[Work instructions] Each line from the one that holds "Instruction: Open the" to the end of the entries is to be given again exactly. Do not include pictures.

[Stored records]

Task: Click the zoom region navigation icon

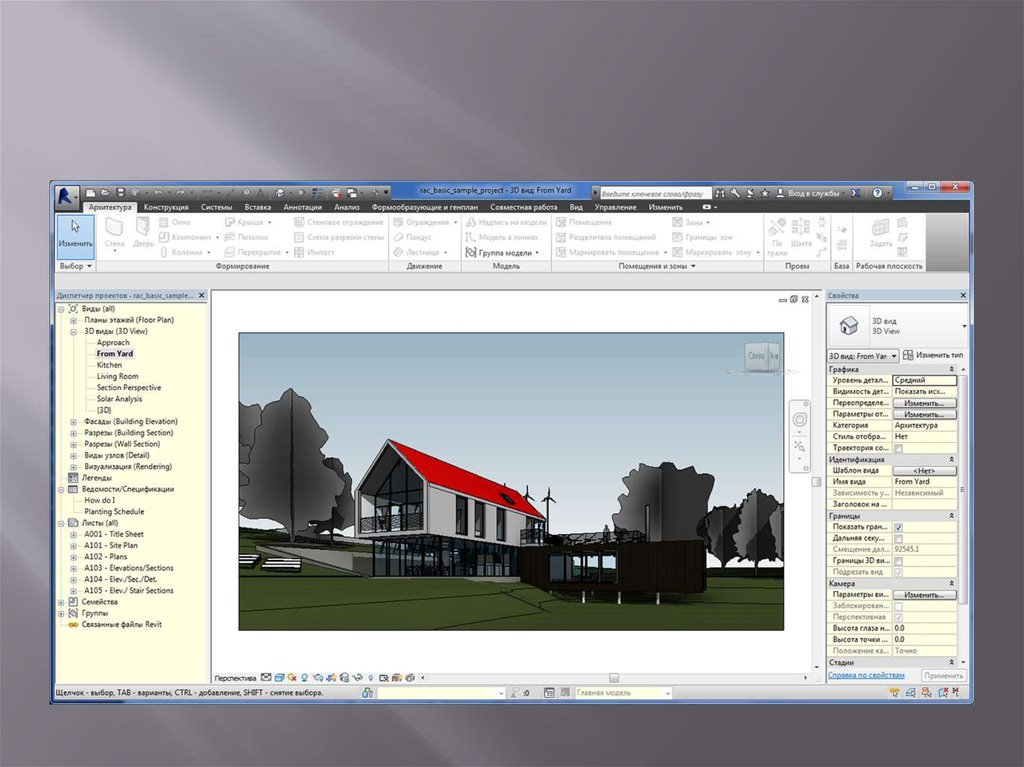Action: [799, 447]
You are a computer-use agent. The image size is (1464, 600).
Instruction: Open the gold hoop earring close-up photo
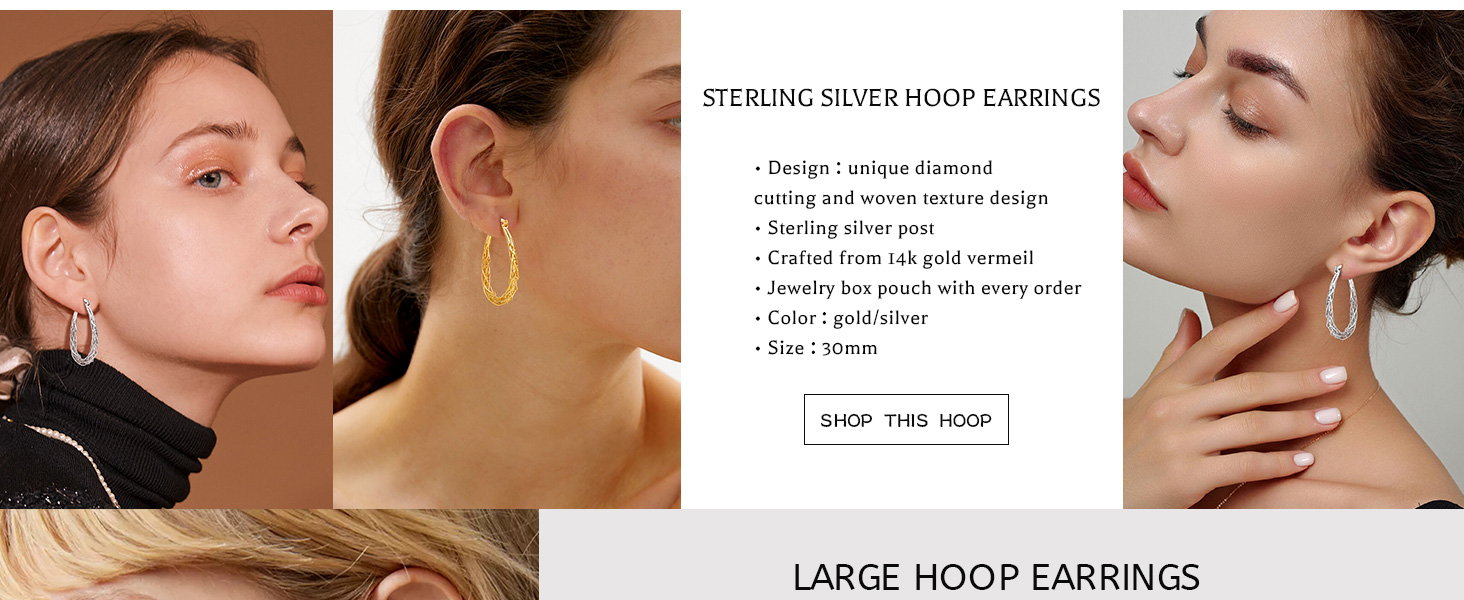pyautogui.click(x=507, y=259)
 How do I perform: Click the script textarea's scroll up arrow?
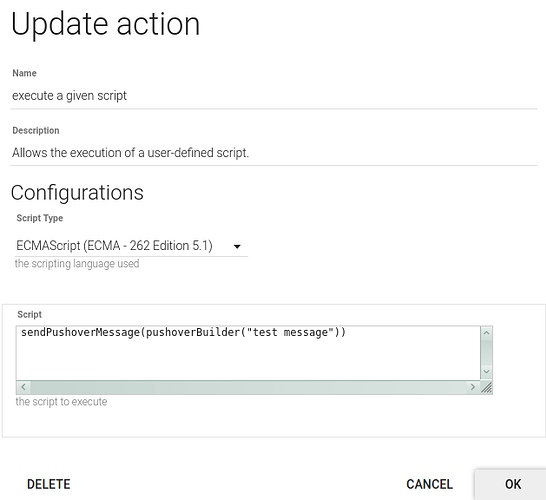(x=486, y=333)
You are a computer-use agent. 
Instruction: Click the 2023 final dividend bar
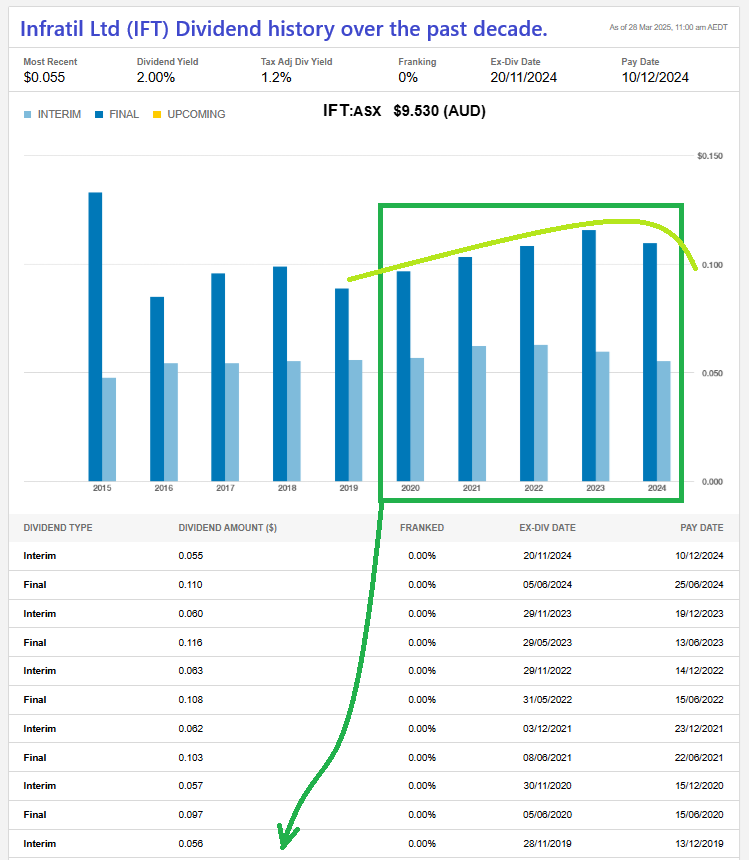click(x=589, y=355)
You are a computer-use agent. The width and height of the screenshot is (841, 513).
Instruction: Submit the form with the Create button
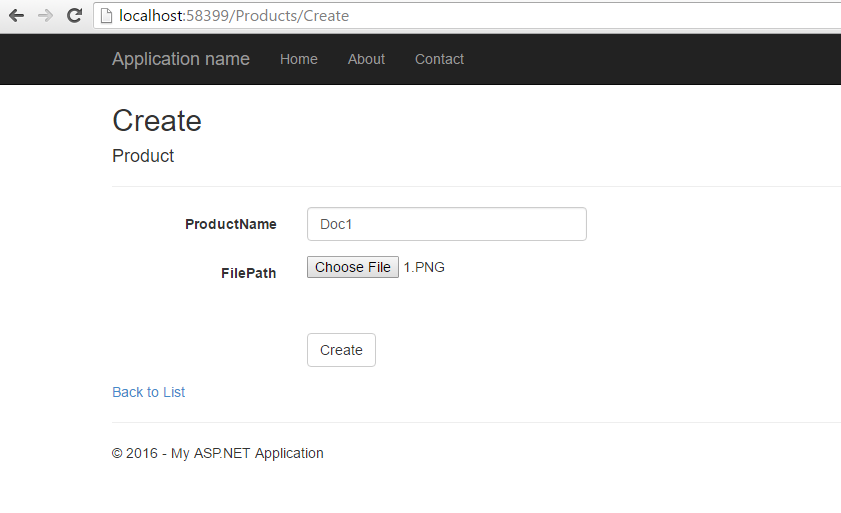click(x=341, y=350)
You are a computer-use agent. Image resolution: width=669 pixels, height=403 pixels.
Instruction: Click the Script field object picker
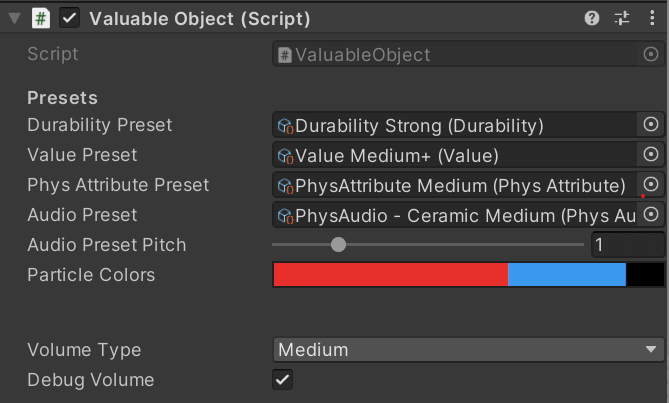(651, 55)
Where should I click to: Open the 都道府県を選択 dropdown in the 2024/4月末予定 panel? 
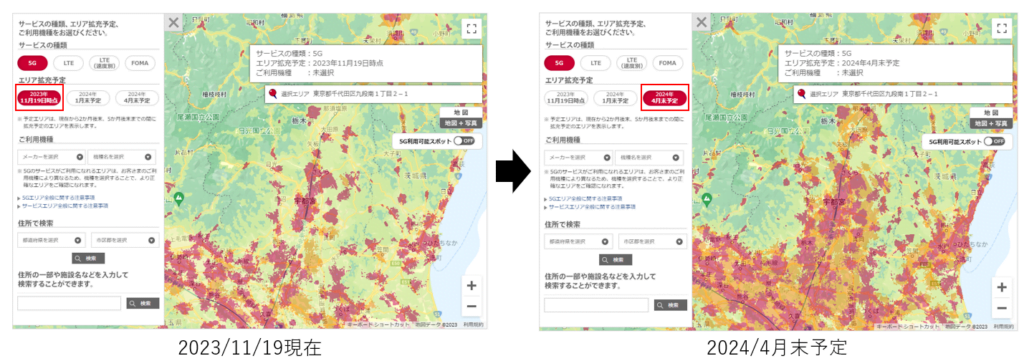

[Result of the task]
Instruction: Open the gold hoop earring close-up photo
pyautogui.click(x=507, y=259)
 How do I perform: Click the script textarea's scroll up arrow?
(x=486, y=333)
You are a computer-use agent. 
Instruction: Click the 2023 final dividend bar
click(x=589, y=355)
You are a computer-use agent. The width and height of the screenshot is (841, 513).
Instruction: Submit the form with the Create button
click(x=341, y=350)
You are a computer-use agent. Image resolution: width=669 pixels, height=403 pixels.
Instruction: Click the Script field object picker
(651, 55)
Where should I click to: Open the 都道府県を選択 dropdown in the 2024/4月末予定 panel? 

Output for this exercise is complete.